O Estatuto da Criança e do Adolescente garante à criança o tratamento prioritário visando a efetivação do seu direito à vida, à saúde, à alimentação, à liberdade e à convivência familiar e comunitária.

Alternativas ao aprisionamento da mulher lactante – Proteção diferenciada

A implementação das audiências de custódia possibilita maior cuidado na breve análise da necessidade e consequências da prisão preventiva, aumentando a possibilidade de observação de possíveis medidas alternativas.

Na revisão do artigo 318 do Código de Processo Penal de 2016, o juiz pode substituir a prisão preventiva pela domiciliar quando é imprescindível o cuidado de pessoas menores de seis anos ou com deficiência, por gestante ou mulher com filho de até 12 anos incompletos.
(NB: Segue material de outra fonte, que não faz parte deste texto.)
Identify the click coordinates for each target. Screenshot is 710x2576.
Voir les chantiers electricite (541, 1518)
Além do caráter complementar e humano da lei, flexibilizando a pena ao atentar para os direitos das crianças, a concessão da prisão domiciliar implicaria em importante passo para dirimir a superlotação dos presídios do estado do Rio de Janeiro.

Entrevista

Ana Amélia, de 55 anos, assistente social em um presídio do Rio de Janeiro

Você tem ciência da decisão do STF sobre a concessão de prisão domiciliar a mães de crianças abaixo dos doze anos?

Sim, claro. Para mim e para a equipe que trabalha em presídios, a situação mais dramática, mais doida é de presas mães. Épocas de comemoração como aniversário, natal etc. são muito deprimentes. Quando elas ficam sabendo de algum problema de saúde ou na escola ficam muito mal.
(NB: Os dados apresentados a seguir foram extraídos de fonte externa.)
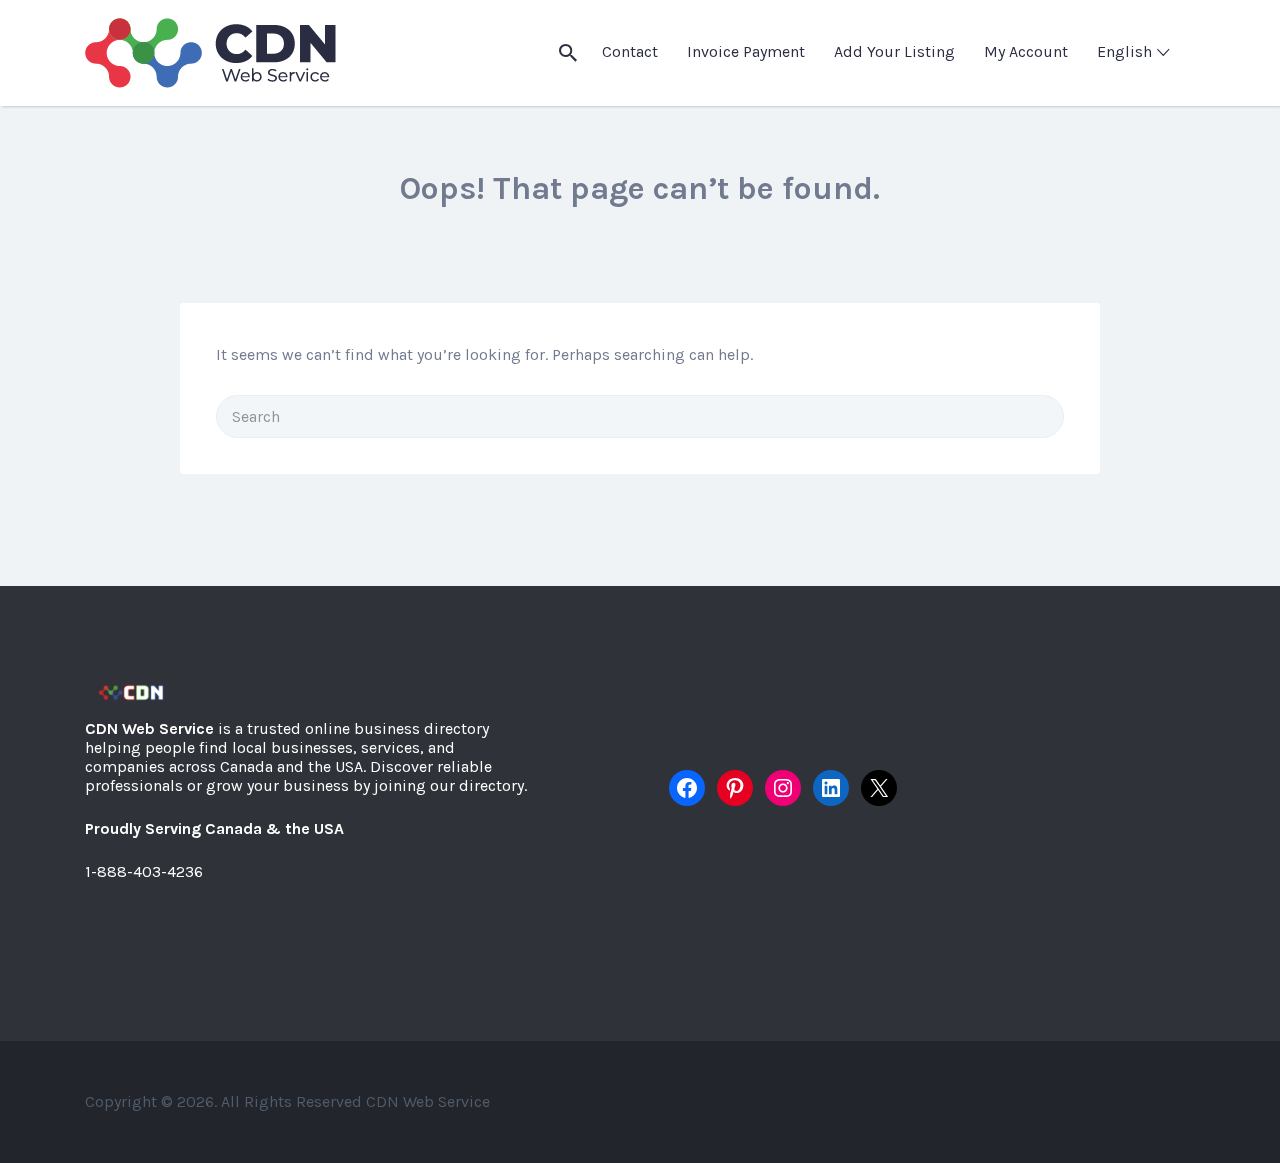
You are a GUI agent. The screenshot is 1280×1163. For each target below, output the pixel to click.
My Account (1026, 51)
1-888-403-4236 (144, 871)
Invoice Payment (746, 51)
Tenho ciência de que estão ali porque fizeram alguma coisa errada, um crime. Mas é um situação em que também muitas vezes, nós, o Estado, incorremos um outro crime. Que é deixar crianças desassistidas.
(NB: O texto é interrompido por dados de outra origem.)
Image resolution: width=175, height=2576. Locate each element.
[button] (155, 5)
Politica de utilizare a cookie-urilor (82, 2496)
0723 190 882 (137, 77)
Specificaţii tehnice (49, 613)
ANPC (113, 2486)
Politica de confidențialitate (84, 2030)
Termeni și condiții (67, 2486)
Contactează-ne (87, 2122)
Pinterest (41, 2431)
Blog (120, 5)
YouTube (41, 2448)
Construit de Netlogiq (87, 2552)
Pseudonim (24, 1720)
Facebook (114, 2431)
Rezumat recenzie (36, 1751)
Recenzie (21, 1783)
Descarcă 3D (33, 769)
Como é a convivência das presas com os/as filhos (as)?

Quando entram grávidas elas podem ficar com as crianças até os seis meses para poderem amamentar. Depois a convivência é em dia de visita. Mas as famílias em geral são muito pobres. Vir para a visita é ter despesa. Tem que pagar passagem, trazer lanche da criança, além do que a presa precisa. Aqui está faltando tudo: sabão em pó, sabonete, papel higiênico, absorvente... Se a família não vier, a situação fica muito difícil.

Eu vejo em muitos casos que a mulher é presa em função da relação com o companheiro. Por ser menos visada, ela é muito usada de mula. Aí entra como tráfico. Claro que tem aquelas que considero perigosas. Que nem percebo muito instinto maternal, mas para isso o juiz, para conceder a prisão domiciliar, levaria em conta nossa avaliação técnica.

A prisão domiciliar, mesmo a prisioneira voltando para o ambiente em que incorreu na criminalidade, seria o melhor no caso de mulheres com filhos pequenos? Mesmo com o risco da reincidência?

Então. É o que eu estava dizendo. O juiz, a partir de uma avaliação técnica, deverá decidir quais os casos em que é possível e segura a prisão domiciliar. Eu não tenho dúvidas que uma parte grande das mulheres que estão presas têm condições de ser beneficiadas pela concessão.

E é preciso levar em conta os direitos das crianças. Isso é o mais importante, a meu ver. E tem mais. Essa prisão, para muitas mulheres que cometeram infrações menos graves, como transportar drogas, por exemplo, é escola do crime. A vida carcerária não conserta ninguém.